¡LAS TRES A LA FINAL!
Una mamá comenzó a estudiar para incentivar a sus hijas y se recibió con ellas
“Cuando una pone su vida en manos de Dios, todas las cosas salen bien”, afirma Mabel Sepúlveda, de cuarenta y seis años.
Como se aprecia, es creyente.
Cuenta que concurre a la Iglesia Pentecostal Mahanaim Bariloche.
Así que, para ella, Dios tuvo bastante que ver en que haya podido egresar del Centro Educativo de Nivel Secundario N° 5… ¡junto a dos de sus hijas!
A su lado están Priscilla, de veinte años, y Micaela, de veintiuno.
“Estudiar era algo que tenía pendiente”, explica Mabel, y señala: “Se me presentó la ocasión de poder hacerlo para incentivar a mis hijas, ¡y las tres lo logramos! Terminamos al mismo tiempo”.
La mujer regresa a su infancia y adolescencia, e indica: “Cuando era chica me dejaron terminar la primaria, pero nada más, no quisieron que siguiera… A mis viejos no les gustaba mucho eso de que las mujeres estudiaran”.

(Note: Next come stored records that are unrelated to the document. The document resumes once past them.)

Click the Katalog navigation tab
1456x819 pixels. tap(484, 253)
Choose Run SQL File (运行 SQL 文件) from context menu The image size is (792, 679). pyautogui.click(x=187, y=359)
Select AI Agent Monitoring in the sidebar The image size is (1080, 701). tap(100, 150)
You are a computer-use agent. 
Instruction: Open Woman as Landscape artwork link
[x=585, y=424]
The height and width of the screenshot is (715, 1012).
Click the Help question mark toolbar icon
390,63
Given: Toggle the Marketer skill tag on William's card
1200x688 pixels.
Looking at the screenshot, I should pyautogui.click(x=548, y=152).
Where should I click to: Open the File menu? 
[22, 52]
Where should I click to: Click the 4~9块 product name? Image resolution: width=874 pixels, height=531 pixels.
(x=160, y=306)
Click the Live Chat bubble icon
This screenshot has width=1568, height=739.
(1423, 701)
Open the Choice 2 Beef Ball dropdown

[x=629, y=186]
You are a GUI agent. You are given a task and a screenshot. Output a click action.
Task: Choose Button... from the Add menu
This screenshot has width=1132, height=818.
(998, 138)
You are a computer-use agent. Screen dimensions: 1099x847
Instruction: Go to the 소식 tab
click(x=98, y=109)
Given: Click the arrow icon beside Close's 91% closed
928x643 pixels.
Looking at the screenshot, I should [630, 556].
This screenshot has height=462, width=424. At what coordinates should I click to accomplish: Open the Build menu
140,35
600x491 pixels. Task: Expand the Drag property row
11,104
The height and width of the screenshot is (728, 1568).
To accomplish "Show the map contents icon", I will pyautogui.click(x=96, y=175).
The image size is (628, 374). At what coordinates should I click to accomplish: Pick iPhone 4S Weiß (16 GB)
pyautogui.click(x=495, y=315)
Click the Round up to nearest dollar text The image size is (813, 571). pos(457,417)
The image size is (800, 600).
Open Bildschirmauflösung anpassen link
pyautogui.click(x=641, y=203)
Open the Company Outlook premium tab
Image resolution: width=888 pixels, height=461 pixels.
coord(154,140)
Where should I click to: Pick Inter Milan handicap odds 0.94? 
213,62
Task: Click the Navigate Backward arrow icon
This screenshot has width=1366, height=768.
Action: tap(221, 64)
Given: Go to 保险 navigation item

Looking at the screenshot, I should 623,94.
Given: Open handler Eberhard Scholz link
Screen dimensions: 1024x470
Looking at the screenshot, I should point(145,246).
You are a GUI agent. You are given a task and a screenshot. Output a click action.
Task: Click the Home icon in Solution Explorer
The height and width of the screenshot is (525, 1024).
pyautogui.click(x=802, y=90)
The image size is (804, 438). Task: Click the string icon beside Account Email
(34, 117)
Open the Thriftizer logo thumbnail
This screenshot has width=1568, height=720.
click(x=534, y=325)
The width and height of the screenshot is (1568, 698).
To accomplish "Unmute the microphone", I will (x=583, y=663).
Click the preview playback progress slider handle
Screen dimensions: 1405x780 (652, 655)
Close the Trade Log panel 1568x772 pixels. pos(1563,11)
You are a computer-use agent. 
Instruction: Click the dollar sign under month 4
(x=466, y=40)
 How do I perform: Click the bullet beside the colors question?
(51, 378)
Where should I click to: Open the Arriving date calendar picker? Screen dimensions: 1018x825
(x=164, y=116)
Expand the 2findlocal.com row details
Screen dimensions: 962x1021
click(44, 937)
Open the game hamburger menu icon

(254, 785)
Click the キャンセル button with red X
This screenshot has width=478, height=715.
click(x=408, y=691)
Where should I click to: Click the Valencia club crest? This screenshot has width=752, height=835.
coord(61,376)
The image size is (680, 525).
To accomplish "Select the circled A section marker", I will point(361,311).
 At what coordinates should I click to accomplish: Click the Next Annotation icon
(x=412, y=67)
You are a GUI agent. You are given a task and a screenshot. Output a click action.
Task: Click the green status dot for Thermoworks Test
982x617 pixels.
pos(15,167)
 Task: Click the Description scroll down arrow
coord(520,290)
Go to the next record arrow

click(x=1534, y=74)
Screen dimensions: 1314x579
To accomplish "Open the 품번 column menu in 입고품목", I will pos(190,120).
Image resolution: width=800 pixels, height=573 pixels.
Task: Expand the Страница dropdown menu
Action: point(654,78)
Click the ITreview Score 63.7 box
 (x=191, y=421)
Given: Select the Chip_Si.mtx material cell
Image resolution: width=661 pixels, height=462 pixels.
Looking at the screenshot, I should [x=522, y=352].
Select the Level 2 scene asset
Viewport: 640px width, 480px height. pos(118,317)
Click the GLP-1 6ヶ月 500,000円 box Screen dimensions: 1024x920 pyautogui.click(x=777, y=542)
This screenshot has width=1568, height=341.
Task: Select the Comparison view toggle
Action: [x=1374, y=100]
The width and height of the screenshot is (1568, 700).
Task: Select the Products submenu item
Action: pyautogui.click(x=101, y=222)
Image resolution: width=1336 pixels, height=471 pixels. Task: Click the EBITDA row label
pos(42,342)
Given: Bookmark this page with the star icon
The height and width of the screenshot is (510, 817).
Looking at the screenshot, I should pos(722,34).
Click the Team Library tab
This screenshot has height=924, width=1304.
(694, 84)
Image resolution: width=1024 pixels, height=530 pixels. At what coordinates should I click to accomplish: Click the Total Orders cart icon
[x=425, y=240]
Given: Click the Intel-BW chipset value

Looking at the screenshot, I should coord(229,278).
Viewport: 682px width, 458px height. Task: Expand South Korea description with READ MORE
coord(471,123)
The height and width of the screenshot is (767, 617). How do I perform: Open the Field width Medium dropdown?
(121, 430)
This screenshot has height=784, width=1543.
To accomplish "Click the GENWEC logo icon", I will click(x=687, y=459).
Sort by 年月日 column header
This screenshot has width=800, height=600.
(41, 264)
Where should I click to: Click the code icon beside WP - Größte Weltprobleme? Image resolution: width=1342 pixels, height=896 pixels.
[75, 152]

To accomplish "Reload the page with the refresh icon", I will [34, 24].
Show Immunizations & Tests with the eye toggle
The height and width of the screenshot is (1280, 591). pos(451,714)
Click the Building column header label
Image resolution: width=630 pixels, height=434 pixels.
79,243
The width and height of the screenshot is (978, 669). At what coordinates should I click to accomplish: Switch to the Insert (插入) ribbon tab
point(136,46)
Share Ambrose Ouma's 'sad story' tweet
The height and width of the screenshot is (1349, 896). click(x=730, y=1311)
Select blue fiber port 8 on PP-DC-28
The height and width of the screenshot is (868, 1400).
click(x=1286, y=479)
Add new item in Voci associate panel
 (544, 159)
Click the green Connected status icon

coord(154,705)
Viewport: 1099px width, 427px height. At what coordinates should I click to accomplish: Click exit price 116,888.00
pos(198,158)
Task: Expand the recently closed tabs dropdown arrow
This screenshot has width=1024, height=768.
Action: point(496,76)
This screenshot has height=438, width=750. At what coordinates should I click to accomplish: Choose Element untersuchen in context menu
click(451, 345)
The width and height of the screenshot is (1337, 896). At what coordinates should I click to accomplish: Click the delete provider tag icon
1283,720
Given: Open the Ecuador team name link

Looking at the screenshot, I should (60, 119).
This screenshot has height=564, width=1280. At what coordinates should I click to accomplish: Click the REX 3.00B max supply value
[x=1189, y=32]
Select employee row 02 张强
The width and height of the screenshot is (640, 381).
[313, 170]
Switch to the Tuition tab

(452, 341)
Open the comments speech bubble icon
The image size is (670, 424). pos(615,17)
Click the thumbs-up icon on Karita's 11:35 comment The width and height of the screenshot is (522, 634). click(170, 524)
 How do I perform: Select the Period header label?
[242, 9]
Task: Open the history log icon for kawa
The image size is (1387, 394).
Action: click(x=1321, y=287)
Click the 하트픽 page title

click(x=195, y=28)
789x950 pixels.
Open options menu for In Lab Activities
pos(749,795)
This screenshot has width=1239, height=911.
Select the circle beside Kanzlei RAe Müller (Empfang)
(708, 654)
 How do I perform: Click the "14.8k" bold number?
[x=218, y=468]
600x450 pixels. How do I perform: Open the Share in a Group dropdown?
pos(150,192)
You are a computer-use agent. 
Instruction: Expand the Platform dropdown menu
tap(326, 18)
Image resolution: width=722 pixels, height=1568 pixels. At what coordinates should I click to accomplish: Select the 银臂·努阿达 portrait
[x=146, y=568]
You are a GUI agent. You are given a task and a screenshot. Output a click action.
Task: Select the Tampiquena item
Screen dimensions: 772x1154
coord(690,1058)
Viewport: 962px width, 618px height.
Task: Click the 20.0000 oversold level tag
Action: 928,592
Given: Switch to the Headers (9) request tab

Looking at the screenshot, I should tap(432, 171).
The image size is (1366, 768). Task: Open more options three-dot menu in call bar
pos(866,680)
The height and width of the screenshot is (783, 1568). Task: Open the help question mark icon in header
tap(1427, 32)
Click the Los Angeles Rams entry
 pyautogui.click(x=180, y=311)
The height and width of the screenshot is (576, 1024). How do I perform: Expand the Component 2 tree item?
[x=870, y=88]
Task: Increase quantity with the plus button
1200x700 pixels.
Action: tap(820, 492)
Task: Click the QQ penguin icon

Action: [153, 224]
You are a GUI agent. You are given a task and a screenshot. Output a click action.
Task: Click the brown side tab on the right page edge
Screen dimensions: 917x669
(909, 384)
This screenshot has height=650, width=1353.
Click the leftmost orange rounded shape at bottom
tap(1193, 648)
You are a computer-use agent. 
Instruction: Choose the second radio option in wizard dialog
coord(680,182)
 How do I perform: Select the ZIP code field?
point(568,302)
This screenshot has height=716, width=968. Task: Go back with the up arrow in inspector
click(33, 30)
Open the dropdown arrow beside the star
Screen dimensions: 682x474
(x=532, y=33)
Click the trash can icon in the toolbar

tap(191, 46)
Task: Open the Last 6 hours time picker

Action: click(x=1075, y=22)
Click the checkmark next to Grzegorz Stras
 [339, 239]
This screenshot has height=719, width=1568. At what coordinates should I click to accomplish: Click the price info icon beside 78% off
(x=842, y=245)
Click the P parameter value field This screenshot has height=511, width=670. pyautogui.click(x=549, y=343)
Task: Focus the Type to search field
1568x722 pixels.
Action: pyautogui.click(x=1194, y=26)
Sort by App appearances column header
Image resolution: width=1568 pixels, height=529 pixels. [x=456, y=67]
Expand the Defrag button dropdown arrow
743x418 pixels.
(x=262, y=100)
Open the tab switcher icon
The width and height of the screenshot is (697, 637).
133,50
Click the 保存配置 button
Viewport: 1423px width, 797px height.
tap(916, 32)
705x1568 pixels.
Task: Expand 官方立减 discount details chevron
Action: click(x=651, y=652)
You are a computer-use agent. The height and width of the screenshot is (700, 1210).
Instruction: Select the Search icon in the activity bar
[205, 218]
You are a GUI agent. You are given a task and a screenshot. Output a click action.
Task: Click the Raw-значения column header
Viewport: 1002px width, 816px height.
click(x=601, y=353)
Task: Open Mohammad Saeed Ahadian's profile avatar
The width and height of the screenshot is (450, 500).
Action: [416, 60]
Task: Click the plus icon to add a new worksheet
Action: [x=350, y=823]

“Cuando mis hijas culminaron la primaria, decidí ponerme a estudiar, para empujarlas a que ellas siguieran haciéndolo”, dice.
Añade que ahora va a impulsar a su hijo varón para que también complete los estudios, ya que, según comenta, le quedan pendientes unas pocas materias para recibirse.
Su hija Priscilla está orgullosa de su madre: “Estuvo bueno estudiar con ella, nos motivó mucho”, sostiene, y comenta que había gente que le decía que era imposible que se pusiera a estudiar, ante lo cual, al igual que su mamá, expone que confió en la ayuda divina: “Yo voy a la iglesia, y lo que para el hombre resulta imposible para Dios no lo es”, manifiesta.
Y no piensa cesar de estudiar. Tanto ella como su hermana se anotaron en un curso de formación docente.
“Yo también tengo ganas de seguir”, anuncia Mabel, y enseguida puntualiza: “Quiero estudiar para farmacéutica”.